There were occasions when Whitney and I would take the bus together to our homes in New Jersey. I lived in Montclair at the time, and we would head to Port Authority after a day at a studio. We would order ice cream cones and sit laughing and talking until it was time to board the bus. I would sometimes drive her to her home in East Orange, and on one of those days, knowing that she was about to graduate from high school the following month, I asked Whitney what her plans were after graduation. I can picture her sitting in the passenger seat of my car, her books on her lap as she turned to me and said, “I really want to be a singer. Like my mom. I just love to sing. But I’m scared and nervous I won’t make it. Do you think I have a chance?”

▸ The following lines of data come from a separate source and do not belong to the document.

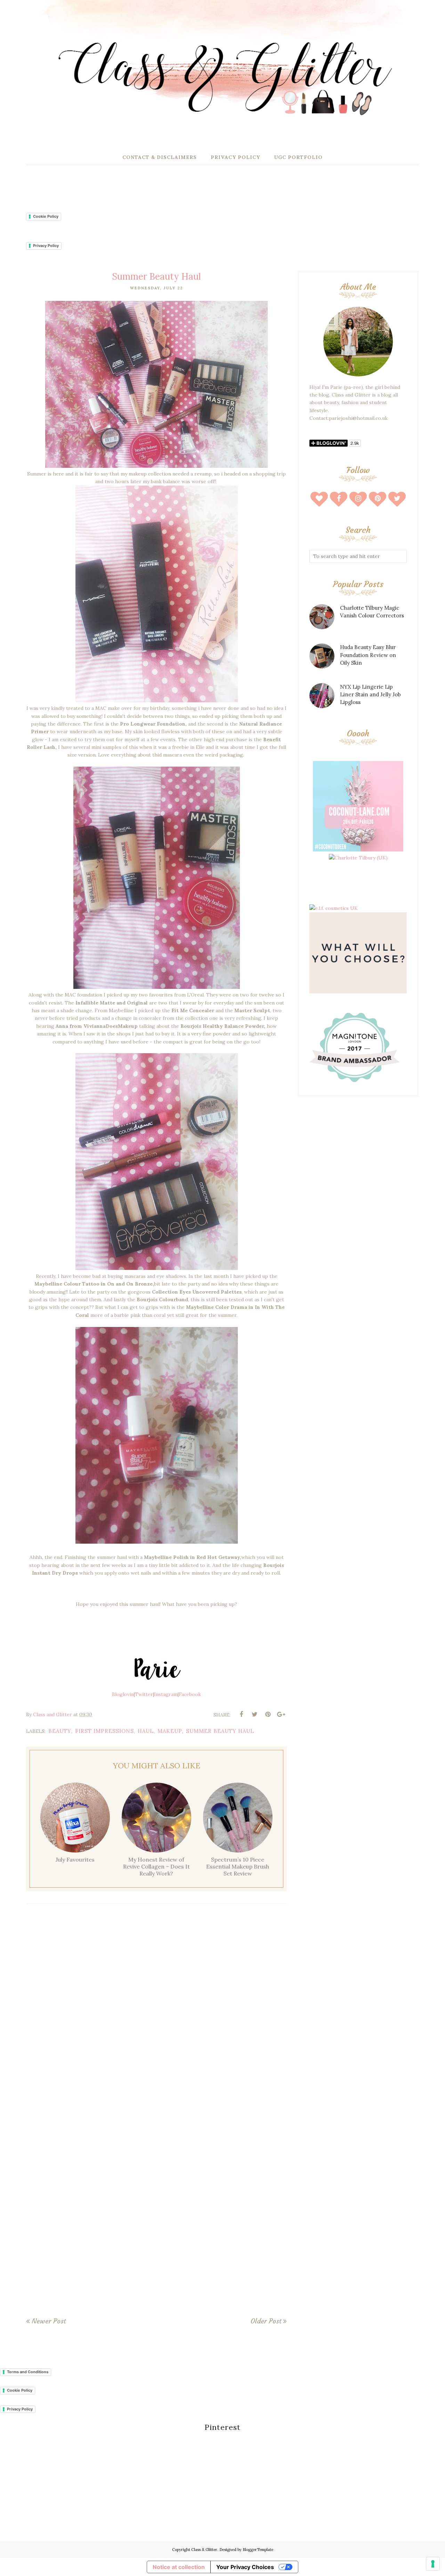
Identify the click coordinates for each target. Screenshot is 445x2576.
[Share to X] (254, 1714)
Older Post (266, 2321)
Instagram (166, 1694)
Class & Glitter (204, 2549)
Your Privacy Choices (245, 2566)
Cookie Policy (45, 216)
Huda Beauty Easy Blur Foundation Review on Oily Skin (368, 655)
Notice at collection (179, 2566)
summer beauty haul (220, 1731)
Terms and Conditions (27, 2371)
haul (146, 1731)
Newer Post (49, 2321)
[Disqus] (156, 2011)
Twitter (144, 1694)
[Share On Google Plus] (280, 1714)
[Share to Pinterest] (267, 1714)
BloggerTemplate (258, 2549)
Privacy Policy (46, 245)
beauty (59, 1731)
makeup (169, 1731)
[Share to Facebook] (241, 1714)
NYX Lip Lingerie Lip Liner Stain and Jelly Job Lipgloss (370, 694)
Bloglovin (123, 1694)
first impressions (104, 1731)
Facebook (190, 1694)
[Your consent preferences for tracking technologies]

Here was this unbelievably talented girl who was about to thrill the world with her magic questioning whether she might make it in the music industry. Of course, neither of us could even imagine at the time the incredible impact she would have upon the music and entertainment world. I looked at her and said, “Whitney, you are a beautiful person and you have an amazing voice. If you can’t succeed, I don’t know who can. I’m pretty sure you’ll make it, Whitney.” She smiled her sweet, lovely smile and thanked me for the words of encouragement.
And just three years later, in 1986, I wept tears of joy as I watched her on TV accepting her very first Grammy. “You made it Whitney!” I thought.
Today, it’s tears of sadness and my heart goes out to her mother and daughter, to her mentor, Clive Davis, and to all her friends and family. I will always treasure the very special memories I have of this beautiful, loving person and, dear Whitney, I hope you know that we will always, always love you.